ひっ、と悲鳴じみた息が私の口から洩れた。
振動と呼応するように、頭の中で危険という文字がチカチカと点滅する。
どうしよう。どうしよう。出るべき?出ないべき?いやこれは絶対でないべきでしょ!怖すぎる。何これ本当に怖い。どうしよう。過去の私何をした。
思い当たる節がありすぎて逆に覚えてない。
スマホ画面に表示された、真田弦一郎という名前にびくびくしていると、やがて、通知が消えた。
びっくりした。
真田副部長が私に電話をかけてくるとか、それはもう怒られるという一択しかない。
過去の経験上そうだ。
日誌に落書きをしたまま忘れてた時だとか、練習を抜け出して買い食いをしていた時だとか、試合に化粧をしていった時だとか、そのほかもろもろ。
思い出しただけで体が震える。
このまま居留守で突き通そう。そう思って画面をタッチした瞬間だった。再び真田副部長からの着信が入り、うっかり通話アイコンをタッチしてしまった。
「梓月!」
『ひっ!』
「さっさと電話に出らんか!」
『ごごごごごごめんなさいすいません申し訳ありませんでしたぁ!もう二度といたしません、どうかお許しください!失礼します!』
ありったけの謝罪を述べ、通話終了アイコンを押す。
こ、怖かった。それに声がでかい。よかった。何をしたのか覚えてないけれど、もうこれで許してもらうしかない。

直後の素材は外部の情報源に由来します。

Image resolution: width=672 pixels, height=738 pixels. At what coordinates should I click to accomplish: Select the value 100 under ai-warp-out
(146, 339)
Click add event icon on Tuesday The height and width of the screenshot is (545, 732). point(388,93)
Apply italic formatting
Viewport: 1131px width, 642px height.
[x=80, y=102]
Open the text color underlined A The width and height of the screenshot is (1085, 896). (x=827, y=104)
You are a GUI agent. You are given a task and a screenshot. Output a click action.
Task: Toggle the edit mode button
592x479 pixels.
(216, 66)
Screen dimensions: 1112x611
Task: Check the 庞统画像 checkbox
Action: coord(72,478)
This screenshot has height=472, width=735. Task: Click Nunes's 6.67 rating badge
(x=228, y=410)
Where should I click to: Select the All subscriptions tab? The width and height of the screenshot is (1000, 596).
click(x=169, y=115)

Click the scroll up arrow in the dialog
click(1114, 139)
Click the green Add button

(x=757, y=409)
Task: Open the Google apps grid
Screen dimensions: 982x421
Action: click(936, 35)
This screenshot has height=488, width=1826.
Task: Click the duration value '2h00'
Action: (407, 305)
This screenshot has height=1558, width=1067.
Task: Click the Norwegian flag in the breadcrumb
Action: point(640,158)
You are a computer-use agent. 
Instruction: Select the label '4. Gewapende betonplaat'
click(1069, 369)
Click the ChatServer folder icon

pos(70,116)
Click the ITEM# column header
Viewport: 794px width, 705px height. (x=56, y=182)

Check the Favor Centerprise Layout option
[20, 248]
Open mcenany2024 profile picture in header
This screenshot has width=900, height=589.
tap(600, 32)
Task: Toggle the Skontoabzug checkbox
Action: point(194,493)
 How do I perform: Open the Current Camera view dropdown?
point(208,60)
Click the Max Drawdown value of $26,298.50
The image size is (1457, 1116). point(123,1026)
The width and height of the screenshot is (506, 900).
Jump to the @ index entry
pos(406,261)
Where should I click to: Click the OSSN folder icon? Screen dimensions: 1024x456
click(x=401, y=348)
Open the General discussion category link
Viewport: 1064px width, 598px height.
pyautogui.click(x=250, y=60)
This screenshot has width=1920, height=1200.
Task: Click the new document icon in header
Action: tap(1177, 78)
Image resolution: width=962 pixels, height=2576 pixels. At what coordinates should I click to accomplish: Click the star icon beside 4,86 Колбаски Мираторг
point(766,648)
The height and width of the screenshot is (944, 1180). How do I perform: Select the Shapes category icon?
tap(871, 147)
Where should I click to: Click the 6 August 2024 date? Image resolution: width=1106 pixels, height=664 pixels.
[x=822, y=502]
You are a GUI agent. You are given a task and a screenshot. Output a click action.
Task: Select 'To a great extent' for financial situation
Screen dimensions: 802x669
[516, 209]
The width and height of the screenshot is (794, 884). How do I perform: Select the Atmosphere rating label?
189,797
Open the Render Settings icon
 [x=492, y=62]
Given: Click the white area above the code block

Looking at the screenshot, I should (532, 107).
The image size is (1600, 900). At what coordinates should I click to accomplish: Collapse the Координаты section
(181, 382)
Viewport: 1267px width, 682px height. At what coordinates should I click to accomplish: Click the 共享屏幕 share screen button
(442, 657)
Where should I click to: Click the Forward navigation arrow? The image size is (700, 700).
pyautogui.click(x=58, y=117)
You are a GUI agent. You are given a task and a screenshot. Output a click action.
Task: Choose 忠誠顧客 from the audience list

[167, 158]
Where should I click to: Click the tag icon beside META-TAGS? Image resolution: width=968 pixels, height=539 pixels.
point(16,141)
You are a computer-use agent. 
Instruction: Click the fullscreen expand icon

しかし、それでも何度も電話がかかってくる。しつこい。しかも居留守はもう使えない。仕方なく、びくびくしながら通話アイコンをもう一度押した。
「何故切った!」
『ひっ、ごめんなさい!もうしません!』
「待たんか!……お前は何か勘違いしている」
『は、はぁ……』
「今日はお前の誕生日だろう」
『へ』
「おめでとう」
『え』
「俺が言いたかったのはそれだけだ」
また明日学校で。
そう副部長は、寧ろ優しい声で私に告げると、電話を切った。
……なんで覚えてくれてるの……。
いつも怒られてばっかで、呆れられてて、失望させまくっているのに。誕生日を覚えててくれていて、なおかつこうやって電話までして祝ってくれるだなんて思わなかった。
「また明日学校で」ご迷惑をおかけしていいのだろうか。
なんだかほっとしたのと、嬉しいのと、怖かったのと、感情がごちゃまぜになって、私は一晩中泣いてしまった。